• Bedforms;
  • carbonate shelf;
  • current-dominated;
  • north-east Brazil;
  • sand ribbons

The continental shelf of the State of Rio Grande do Norte, Brazil, is an open shelf area located 5°S and 35°W. It is influenced by strong oceanic and wind-driven currents, fair weather, 1·5-m-high waves and a mesotidal regime. This work focuses on the character and the controls on the development of suites of carbonate and siliciclastic bedforms, based on Landsat TM image analysis and extensive ground-truth (diving) investigations. Large-scale bedforms consist of: (i) bioclastic (mainly coralline algae and Halimeda) sand ribbons (5–10 km long, 50–600 m wide) parallel to the shoreline; and (ii) very large transverse siliciclastic dunes (3·4 km long on average, 840 m spacing and 3–8 m high), with troughs that grade rapidly into carbonate sands and gravels. Wave ripples are superposed on all large-scale bedforms, and indicate an onshore shelf sediment transport normal to the main sediment transport direction. The occurrence of these large-scale bedforms is primarily determined by the north-westerly flowing residual oceanic and tidal currents, resulting mainly in coast-parallel transport. Models of shelf bedform formation predict sand ribbons to occur in higher energy settings rather than in large dunes.

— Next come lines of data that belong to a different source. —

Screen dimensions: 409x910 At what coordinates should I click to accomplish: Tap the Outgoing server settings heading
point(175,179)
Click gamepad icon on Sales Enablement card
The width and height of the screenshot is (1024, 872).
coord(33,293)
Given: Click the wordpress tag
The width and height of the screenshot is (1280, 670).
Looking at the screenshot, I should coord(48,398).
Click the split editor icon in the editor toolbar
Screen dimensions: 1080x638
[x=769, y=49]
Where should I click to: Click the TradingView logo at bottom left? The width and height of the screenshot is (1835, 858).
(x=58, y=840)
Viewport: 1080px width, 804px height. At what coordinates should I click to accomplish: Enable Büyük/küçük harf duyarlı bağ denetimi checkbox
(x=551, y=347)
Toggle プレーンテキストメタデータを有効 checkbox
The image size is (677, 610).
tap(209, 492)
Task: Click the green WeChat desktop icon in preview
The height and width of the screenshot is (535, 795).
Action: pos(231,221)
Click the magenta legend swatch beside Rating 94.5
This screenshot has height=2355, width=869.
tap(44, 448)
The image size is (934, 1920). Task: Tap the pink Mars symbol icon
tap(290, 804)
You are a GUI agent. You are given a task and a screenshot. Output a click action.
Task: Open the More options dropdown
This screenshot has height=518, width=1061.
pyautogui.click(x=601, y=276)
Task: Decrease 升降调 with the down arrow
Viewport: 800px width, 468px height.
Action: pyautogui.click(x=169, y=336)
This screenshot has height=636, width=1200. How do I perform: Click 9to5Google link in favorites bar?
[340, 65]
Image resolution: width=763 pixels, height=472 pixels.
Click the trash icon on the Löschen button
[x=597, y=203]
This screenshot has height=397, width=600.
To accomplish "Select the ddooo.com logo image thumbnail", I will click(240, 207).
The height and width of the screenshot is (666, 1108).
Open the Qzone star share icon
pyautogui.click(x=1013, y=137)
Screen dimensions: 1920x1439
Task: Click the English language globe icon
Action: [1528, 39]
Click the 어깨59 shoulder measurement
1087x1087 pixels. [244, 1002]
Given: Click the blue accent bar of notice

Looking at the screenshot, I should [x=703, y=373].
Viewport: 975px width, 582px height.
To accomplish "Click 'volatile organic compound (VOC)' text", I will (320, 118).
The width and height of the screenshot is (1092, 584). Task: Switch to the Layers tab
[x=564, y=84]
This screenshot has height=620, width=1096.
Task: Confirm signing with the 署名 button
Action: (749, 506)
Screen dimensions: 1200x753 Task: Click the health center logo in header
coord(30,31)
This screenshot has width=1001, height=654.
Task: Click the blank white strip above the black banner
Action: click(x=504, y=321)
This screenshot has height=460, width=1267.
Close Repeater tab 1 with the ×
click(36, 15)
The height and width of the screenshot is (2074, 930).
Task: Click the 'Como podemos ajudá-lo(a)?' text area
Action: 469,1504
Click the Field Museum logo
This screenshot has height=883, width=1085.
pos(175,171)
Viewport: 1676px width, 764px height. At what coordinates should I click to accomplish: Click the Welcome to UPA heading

However, in the study area, sand ribbons occur in an area of coarse, low-density and easily transportable bioclastic sands and gravels compared with the very large transverse dunes in an offshore area that is composed of denser medium-grained siliciclastic sands. It suggests that the availability of different sediment types is likely to exert an influence on the nature of the bedforms generated. The offshore sand supply is time limited and originates from sea floor erosion of sandstones of former sea-level lowstands. The trough areas of both sand ribbons and very large transverse dunes comprise coarse calcareous algal gravels that support benthic communities of variable maturity. Diverse mature communities result in sediment stabilization through branching algal growth and binding that is thought to modify the morphology of dunes and sand ribbons. The occurrence and the nature of the bedforms is controlled by their hydrodynamic setting, by grain composition that reflects the geological history of the area and by the carbonate-producing benthic marine communities that inhabit the trough areas.